The patient remained intubated, and became progressively septic and acidotic. His requirement for inotropic support increased, and his renal function declined. Twelve hours post operation, the deterioration was such that he returned to theatre for further debridement. Although the extensor arm musculature appeared healthy, the biceps, the brachialis and the rest of the flexor compartment were non‐contractile and discoloured. The decision was made to proceed with a glenohumeral disarticulation. The same day, histological analysis confirmed the margins as being clear of infection.
Over the next 24 h, he became anuric and required continuous veno‐veno haemofiltration. A 96‐h course of activated protein C was initiated. Antibiotics were tailored to sensitivities (benzylpenicillin and clindamycin). He returned to the theatre for two more washouts but no further debridement. An improvement was seen over the ensuing 72 h. By day 7 post disarticulation, he was extubated, off continuous veno‐veno haemofiltration and the wound was closed.
Discussion
Necrotising fasciitis or myositis is potentially a fatal condition with mortality from 6%–80%.1 The infection travels along fascial planes and later involves deeper muscles with resultant myositis and myonecrosis. There are two main groups of causative organisms. Type I infections display synergistic polymicrobial qualities (usually non‐group A streptococci, aerobic and anaerobic organisms), and tend to occur in patients with multiple comorbidities. Type II infection is caused by Streptococcus pyogenes or staphylococci. Patients with type II infections tend not to be immunocompromised.2
Chin‐Ho et al3 reported a series of 89 patients with necrotising fasciitis. Only 14.6% were diagnosed correctly on admission. They suggested that the difficulty of making the correct diagnosis is due to the paucity of early cutaneous findings. Most patients present with a triad of exquisite pain, swelling and fever. In 44% of patients, there was an intermediate stage, with the formation of small bullae filled with serous fluid. The major predictor of death was a delay of >24 h to surgery. A total of 22.5% of patients underwent an amputation to control the infection.

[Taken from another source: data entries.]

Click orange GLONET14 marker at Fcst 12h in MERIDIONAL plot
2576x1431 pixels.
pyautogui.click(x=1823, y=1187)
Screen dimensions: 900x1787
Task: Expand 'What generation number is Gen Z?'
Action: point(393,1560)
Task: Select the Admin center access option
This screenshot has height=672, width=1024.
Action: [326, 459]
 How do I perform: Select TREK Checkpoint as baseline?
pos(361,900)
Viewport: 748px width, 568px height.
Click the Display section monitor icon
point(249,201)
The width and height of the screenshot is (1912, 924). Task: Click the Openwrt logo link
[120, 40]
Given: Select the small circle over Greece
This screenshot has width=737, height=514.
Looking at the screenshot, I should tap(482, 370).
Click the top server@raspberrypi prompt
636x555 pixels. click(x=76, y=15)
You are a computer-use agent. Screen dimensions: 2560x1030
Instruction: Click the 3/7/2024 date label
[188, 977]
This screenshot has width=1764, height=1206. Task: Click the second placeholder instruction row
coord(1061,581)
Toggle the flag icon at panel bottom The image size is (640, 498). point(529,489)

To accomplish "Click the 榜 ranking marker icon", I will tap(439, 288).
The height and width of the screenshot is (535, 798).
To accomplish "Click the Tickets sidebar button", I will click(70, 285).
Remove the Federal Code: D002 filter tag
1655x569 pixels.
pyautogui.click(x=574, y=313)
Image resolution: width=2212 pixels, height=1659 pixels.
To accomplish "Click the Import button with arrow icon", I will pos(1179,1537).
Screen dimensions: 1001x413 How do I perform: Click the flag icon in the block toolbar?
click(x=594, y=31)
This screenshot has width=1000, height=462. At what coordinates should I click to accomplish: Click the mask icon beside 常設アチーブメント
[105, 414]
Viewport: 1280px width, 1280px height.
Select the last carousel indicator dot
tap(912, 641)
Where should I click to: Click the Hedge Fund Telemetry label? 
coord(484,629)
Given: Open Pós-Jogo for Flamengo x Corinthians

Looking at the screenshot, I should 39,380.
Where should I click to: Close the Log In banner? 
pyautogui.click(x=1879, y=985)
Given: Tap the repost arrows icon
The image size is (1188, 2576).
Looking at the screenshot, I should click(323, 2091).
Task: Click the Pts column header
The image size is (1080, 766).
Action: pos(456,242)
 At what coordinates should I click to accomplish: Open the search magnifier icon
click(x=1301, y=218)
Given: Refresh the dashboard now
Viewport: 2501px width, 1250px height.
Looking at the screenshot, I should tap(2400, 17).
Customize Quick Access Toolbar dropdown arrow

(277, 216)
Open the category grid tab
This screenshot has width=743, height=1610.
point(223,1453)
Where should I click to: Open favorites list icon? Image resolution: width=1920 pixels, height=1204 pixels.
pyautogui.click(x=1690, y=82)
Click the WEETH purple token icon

The “finger test” can be used when there is doubt or when the theatre is unavailable. This involves a 2‐cm incision under local anaesthetic over the area of concern, allowing visual and digital inspection and biopsy for microscopy.4 Positive findings include “dishwater” coloured fluid, absence of normal blood flow and tissue dissection with minimal resistance. Other diagnostic aids include gas on plain radiographs (17–57%) and crepitus (37%).3 Magnetic resonance imaging and ultrasound are useful in ruling out a collection or deep vein thrombosis, but should not postpone exploration in the theatre.
The management of necrotising myositis is immediate fluid resuscitation, debridement, appropriate antibiotic treatment and supportive measures. Quick decision making is paramount in reducing death and morbidity.
In conclusion, we have described a case of necrotising myositis necessitating glenohumeral disarticulation. Remarkable features were the absence of skin signs and the rapidity with which the patient became extremely septic.
Footnotes
Competing interests: None.
Patient consent has been gained for publication.